Our Lord, of course, knows this well. Jesus wants to feed all our hungers and, in his earthly ministry, typically addressed them: healing, feeding, teaching, restoring. We as his disciples can and must do the same. People need to be fed and we want those we love to receive all the nourishment that they need — the satisfaction of all their hungers as human beings, not only physical, but spiritual and emotional as well.

Inviting friends to brunch might be one way of doing this. Meet for Mass first, then go out to eat.

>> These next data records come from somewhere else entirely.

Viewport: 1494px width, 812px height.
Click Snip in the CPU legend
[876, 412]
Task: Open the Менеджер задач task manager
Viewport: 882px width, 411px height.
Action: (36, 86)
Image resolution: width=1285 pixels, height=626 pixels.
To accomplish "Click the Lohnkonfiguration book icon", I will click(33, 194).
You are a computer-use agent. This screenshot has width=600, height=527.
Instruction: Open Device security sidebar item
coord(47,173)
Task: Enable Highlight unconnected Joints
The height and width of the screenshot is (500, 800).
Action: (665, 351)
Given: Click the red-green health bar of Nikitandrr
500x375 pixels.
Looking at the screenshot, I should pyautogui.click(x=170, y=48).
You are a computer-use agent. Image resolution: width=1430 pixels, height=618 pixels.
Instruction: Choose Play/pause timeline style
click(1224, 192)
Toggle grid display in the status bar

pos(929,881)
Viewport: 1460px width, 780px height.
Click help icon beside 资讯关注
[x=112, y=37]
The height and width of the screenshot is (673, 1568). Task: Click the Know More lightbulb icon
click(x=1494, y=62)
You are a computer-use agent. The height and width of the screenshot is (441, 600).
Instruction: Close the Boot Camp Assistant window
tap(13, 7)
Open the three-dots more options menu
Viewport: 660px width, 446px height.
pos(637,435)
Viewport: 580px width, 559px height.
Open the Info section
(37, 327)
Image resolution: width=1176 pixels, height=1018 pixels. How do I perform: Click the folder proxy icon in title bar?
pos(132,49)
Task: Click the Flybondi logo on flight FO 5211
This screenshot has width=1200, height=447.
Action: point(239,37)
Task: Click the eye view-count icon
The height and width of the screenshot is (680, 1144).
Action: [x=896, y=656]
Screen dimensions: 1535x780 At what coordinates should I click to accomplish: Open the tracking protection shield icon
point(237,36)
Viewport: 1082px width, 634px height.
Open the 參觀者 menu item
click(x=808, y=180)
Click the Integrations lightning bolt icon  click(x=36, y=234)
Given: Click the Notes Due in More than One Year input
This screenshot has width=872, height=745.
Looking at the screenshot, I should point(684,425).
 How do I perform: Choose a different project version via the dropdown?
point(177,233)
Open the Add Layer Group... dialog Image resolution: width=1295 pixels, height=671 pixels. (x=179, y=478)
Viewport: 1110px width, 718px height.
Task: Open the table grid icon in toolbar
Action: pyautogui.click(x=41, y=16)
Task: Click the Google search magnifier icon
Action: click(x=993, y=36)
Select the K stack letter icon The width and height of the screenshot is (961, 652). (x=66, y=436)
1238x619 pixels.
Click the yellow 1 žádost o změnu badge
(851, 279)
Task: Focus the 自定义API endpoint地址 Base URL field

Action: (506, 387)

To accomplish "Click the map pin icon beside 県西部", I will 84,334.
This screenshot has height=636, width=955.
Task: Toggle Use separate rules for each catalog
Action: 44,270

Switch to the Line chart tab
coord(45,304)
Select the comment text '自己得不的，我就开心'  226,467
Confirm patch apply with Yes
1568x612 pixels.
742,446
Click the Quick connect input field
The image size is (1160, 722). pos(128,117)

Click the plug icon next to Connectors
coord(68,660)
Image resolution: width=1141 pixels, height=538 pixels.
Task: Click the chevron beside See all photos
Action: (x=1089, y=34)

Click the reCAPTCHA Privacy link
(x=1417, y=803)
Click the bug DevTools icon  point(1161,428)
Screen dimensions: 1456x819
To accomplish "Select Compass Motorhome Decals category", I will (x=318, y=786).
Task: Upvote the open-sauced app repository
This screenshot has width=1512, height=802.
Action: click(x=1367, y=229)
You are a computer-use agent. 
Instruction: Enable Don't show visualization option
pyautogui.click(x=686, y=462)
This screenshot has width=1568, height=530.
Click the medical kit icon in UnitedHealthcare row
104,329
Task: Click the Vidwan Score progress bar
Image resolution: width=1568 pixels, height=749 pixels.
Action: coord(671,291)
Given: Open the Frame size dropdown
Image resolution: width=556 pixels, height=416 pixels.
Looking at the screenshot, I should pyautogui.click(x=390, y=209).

I have often thought that if each one of us was able to re-introduce just one person to the spiritual wealth of our eucharistic community, to active participation in the Sunday liturgy, how much richer our lives would be, fed by the Word of God and the Real Presence of Christ himself. Somewhere I have heard it said that if all a person did in their life was to lead one soul to the Lord, to find their way to heaven, that life would have been worth living. 

This is the kind of activity that we might call “re-evangelization.” Many people who identify as Christian feel culturally at home with that name, but do not yet appreciate the great benefits of the sacramental life of the Church. At Baptism, we Christians are “plugged in” to the network — the cable is connected, so to speak — but the streaming may not be flowing through for lack of a regular subscription. We need to be fed, to turn the current on.

All living beings need to be fed. We do not feed the dead, but the living need food and drink, nourishment to survive and thrive. Without the life the Lord gives us, our souls can wizen and perish. We may not realize it is happening, distracted by perishable substances that cannot fill that soul-hunger. I am not suggesting that Mass alone is all we need, but Jesus told us that we need to feed on him in order to have eternal life and this is the sure and guaranteed way to receive him and for which there is no substitute. 

From our communion in him and with him flows authentic human communion, spiritual friendships, through which all our human hungers and needs will be met. When Christ is the center of our life, we find the connections, personally and socially, through which peace and harmony flow into a vigorous ecclesial and community life. Invite a friend to brunch, to Mass first, and see what God can do.